Parents of some children have told her they cannot afford full-time day care because their jobs have been cut back. Others have moved back to their home states because of a lack of jobs in Las Vegas, she said.

Rick Plummer, a spokesman for University Medical Center, said the drop in births might be due more to a statewide population decline. The number of births at the public hospital is about 5,000 a year, down 6 percent from two years ago.

State Demographer Jeff Hardcastle won't have information on Nevada's 2009 population before January. But he said in the summer that he doesn't think the state's population has declined, although growth might be minimal. The latest figures, for July 2008, showed the state has 2.738 million residents.

Nevada, with the second highest unemployment rate in the country, isn't alone with a drop in births. The birth rate also is declining nationally, although not as steeply as here.

The number of U.S. births hit a record high of 4.247 million in 2007, but then dropped by 68,000 in 2008, according to the National Center for Health Statistics.

Carl Haub, a demographer with the Population Reference Bureau in Washington, D.C., said that in every state for which he has seen records, the number of births has fallen this year compared with 2008.

"Nevada has had a really big drop," Haub said. "People have lost confidence about the future. I don't think we noticed before how it affected the birth rate. There is only one thing that could have caused it, and that is the recession."
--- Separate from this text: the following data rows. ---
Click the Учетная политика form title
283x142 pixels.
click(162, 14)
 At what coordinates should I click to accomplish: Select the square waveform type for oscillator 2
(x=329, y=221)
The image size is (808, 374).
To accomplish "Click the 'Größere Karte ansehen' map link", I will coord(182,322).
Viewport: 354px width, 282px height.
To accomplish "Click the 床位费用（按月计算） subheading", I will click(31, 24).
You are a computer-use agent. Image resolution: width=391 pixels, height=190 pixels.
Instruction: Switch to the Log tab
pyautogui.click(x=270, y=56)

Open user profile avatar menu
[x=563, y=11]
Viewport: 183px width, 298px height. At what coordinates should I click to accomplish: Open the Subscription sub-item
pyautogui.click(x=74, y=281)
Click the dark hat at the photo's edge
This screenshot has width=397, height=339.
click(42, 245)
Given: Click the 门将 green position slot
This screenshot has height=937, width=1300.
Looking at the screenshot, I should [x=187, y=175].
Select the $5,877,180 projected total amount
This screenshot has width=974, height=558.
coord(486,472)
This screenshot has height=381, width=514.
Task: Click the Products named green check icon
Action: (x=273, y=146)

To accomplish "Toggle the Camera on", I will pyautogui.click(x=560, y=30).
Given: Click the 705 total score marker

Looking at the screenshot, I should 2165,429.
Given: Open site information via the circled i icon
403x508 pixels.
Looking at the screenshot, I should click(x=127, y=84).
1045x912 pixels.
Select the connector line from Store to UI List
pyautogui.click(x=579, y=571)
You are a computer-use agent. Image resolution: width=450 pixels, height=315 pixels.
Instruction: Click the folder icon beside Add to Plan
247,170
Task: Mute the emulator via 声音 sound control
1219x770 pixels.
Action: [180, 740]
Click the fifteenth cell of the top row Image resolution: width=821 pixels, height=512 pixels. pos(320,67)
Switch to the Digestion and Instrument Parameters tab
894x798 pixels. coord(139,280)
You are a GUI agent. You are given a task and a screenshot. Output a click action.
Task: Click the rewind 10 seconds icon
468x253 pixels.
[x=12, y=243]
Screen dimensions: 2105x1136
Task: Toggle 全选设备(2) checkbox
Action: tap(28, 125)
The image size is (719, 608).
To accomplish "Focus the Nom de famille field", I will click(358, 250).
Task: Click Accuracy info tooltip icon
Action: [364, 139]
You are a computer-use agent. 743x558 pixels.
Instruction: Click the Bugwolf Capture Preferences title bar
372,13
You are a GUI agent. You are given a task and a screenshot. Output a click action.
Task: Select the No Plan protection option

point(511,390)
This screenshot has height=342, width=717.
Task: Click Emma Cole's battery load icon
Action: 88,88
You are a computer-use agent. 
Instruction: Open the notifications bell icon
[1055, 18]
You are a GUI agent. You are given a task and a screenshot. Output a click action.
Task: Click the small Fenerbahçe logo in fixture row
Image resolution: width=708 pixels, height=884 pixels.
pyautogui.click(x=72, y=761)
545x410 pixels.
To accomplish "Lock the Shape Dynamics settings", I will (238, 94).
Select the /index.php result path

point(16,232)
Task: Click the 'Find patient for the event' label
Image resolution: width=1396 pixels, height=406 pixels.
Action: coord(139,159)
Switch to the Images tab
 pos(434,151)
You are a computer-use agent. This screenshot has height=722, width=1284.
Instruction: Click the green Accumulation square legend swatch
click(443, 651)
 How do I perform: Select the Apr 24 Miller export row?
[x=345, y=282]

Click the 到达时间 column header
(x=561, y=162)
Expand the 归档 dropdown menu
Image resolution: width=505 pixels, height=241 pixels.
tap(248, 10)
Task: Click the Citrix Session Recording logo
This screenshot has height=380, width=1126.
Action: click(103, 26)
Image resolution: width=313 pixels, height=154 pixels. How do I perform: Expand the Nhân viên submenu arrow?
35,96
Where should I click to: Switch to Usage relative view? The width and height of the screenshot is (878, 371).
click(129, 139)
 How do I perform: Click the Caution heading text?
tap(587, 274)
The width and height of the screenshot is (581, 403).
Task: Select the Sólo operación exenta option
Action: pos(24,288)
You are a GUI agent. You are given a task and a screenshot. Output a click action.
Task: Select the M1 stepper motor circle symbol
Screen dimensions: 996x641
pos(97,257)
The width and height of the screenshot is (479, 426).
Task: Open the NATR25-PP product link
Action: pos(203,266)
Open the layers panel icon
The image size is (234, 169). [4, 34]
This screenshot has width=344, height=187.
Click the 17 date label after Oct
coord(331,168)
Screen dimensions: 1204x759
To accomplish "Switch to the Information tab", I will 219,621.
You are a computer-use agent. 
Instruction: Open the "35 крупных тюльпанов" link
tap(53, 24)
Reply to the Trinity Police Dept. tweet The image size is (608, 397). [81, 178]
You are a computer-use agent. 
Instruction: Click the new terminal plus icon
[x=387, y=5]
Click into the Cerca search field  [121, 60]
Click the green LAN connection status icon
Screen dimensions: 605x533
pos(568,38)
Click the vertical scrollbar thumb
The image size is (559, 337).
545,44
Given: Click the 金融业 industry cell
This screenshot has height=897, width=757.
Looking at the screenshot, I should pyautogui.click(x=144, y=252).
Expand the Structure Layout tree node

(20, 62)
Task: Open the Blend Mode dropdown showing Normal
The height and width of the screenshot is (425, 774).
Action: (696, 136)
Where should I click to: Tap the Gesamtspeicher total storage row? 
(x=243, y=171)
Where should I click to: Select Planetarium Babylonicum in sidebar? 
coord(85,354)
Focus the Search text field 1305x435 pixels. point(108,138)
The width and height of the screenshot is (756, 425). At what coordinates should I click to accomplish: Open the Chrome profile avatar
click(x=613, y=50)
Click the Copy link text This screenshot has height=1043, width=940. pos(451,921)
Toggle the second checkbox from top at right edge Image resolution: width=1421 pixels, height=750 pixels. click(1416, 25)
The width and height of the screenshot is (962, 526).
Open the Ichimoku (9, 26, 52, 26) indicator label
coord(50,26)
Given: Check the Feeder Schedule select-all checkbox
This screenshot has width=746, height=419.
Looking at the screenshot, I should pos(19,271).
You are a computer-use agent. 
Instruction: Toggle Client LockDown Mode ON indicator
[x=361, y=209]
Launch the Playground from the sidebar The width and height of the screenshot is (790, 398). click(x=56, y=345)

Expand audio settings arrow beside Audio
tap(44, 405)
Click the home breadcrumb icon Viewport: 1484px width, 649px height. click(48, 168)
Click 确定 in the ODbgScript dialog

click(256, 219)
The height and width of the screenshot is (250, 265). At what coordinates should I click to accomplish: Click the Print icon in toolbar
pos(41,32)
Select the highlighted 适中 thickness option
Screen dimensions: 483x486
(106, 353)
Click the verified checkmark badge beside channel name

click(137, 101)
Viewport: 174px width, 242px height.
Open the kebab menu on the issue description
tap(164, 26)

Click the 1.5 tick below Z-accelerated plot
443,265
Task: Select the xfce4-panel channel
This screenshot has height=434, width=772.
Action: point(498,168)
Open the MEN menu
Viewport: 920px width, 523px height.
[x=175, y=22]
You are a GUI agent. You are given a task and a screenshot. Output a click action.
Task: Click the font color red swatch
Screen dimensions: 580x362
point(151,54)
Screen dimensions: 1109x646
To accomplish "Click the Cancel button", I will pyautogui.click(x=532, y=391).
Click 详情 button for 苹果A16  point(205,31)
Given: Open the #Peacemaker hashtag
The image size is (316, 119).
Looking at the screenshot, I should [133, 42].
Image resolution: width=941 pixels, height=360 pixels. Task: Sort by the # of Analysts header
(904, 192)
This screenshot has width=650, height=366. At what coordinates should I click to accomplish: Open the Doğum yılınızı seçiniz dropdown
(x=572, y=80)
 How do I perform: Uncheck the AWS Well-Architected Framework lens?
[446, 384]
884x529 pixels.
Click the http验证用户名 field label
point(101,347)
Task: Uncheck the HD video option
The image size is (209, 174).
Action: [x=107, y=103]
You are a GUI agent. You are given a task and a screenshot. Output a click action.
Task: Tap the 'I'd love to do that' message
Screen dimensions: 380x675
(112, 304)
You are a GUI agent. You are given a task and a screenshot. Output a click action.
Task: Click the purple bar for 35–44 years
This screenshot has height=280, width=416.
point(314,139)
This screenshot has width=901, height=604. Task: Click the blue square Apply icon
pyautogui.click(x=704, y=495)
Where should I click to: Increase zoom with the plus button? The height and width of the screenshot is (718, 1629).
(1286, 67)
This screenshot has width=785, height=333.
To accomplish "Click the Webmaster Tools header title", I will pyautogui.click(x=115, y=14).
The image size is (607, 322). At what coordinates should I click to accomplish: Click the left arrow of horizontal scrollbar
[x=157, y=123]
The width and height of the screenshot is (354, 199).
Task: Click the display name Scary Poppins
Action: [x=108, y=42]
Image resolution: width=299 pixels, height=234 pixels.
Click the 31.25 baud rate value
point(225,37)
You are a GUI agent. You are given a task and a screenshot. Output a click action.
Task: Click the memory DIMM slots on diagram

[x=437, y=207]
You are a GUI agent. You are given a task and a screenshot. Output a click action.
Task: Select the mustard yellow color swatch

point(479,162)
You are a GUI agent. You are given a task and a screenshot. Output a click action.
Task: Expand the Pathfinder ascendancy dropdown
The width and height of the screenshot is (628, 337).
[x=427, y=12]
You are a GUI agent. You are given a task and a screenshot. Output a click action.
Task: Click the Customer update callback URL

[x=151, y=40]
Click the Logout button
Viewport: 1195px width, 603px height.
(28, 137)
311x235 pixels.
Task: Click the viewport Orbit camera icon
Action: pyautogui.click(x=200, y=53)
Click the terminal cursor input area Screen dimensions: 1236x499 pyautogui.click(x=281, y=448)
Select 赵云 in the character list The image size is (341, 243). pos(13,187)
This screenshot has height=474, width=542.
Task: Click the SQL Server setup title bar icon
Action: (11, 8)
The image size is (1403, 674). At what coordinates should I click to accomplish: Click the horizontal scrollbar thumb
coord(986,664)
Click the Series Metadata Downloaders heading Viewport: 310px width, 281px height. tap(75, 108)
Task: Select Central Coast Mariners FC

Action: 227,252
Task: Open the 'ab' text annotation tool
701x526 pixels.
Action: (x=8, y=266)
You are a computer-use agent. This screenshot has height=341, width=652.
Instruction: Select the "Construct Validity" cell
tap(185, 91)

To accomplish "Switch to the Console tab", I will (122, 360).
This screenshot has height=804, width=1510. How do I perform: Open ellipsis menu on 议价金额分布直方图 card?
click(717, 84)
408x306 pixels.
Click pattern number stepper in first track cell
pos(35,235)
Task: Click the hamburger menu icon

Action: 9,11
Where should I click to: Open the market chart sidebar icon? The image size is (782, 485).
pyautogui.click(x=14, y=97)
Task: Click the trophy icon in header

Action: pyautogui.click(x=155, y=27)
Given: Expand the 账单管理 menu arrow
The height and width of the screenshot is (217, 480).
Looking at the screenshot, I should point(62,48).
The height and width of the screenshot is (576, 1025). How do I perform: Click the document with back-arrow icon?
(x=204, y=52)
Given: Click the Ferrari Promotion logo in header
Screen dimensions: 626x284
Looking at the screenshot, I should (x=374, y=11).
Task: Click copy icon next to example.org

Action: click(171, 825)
This isn't the first time births have dropped because of a poor economy.

During the 1930s, the time of the Depression, the nation's population grew by only 9 million, by far the lowest of any decade in the 20th century. Growth that decade was about half of what was seen in the 1920s.

Hardcastle said it was not just the bad economy but also illness that contributed to the low birth rate during the Depression.

Until the recent drop, the birth rate had been climbing in the United States, reaching an average of 2.1 births per woman, the highest rate among industrial counties, Haub said.